[Fragmento]

===============

Quien muere de hambre
es víctima de un asesinato
Por Pedro Trujillo
Una sociedad que deja morir de hambre a parte de sus integrantes no tiene sentido, consciencia ni conciencia. La vida en sociedad justifica su razón, precisamente, en la búsqueda de la seguridad, y concretamente en la evidenciada por Maslow en el primer peldaño de su pirámide: la supervivencia. Esa es la razón por la que la mayoría de las constituciones, en sus primeros artículos, recogen la protección a la persona, la seguridad, la solidaridad o la dignidad humana; la guatemalteca también: “Artículo 1: Protección a la Persona. El Estado de Guatemala se organiza para proteger a la persona y a la familia; su fin supremo es la realización del bien común”.
Sin embargo, la
realidad es que ocupamos el penúltimo puesto en América Latina en confrontar el
flagelo del hambre. De 116 países —el resto no se incluyen porque no tiene ese
problema— Guatemala es el número 79. Detrás, Venezuela, Haití y naciones
africanas. “Solo” hemos necesitado 201 años de independencia para conseguir
esos resultados. ¿No nos da vergüenza?

===============

[Información mostrada]

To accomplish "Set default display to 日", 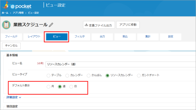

===============

[Lista de tareas]
a) Responde estas preguntas según la columna sobre el hambre en Guatemala:
(i) ¿En qué peldaño de la pirámide de Maslow sitúa la columna la supervivencia?
(ii) ¿Qué número ocupa Guatemala entre los 116 países?
(iii) ¿Cuántos años de independencia menciona la columna?
b) Resume en menos palabras el párrafo de la columna sobre el hambre en Guatemala que empieza con "Una sociedad que deja morir de hambre", sin perder sus datos principales.
c) Prolonga la columna sobre el hambre en Guatemala con un párrafo más, a partir de la pregunta con que termina.
Las líneas no hacen falta para resolver ninguna de las tareas.

[Respuestas por tarea]
a)
(i) En el primer peldaño.
(ii) El número 79.
(iii) 201 años.

b) Una sociedad que deja morir de hambre a parte de sus miembros no tiene sentido ni conciencia, porque la vida en sociedad se justifica por la búsqueda de seguridad, empezando por la supervivencia, primer peldaño de la pirámide de Maslow. Por eso la mayoría de las constituciones recogen en sus primeros artículos la protección a la persona, la seguridad, la solidaridad o la dignidad humana. La de Guatemala lo hace en su artículo 1: el Estado se organiza para proteger a la persona y a la familia, y su fin supremo es el bien común.

c)
Seguramente le llame la atención y hasta se indigne al conocer los datos, pero pregúntese: ¿por qué no sabía de eso? La respuesta es muy simple: porque en todas las encuestas y sondeos —antes o después de procesos electorales— los problemas que afectan a la ciudadanía son la seguridad, la economía, el desempleo o la violencia. En ninguno de ellos he visto aflicción por la desnutrición, el hambre o la muerte de menores por esas circunstancias. No está en el imaginario social, es un problema invisible —o invisibilizado— excepto, naturalmente, en grupos afectados en los que sus integrantes mueren o quedan dañados de por vida.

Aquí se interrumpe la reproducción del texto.